**What is required:**
Nothing is to be left out: repeat every entry exactly as given.

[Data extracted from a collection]
· · ·
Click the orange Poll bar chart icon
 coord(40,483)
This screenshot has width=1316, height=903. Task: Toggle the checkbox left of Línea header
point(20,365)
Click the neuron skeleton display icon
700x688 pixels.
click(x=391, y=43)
· · ·
**Answer for the task:**
Click the orange Poll bar chart icon
 coord(40,483)
This screenshot has width=1316, height=903. Task: Toggle the checkbox left of Línea header
point(20,365)
Click the neuron skeleton display icon
700x688 pixels.
click(x=391, y=43)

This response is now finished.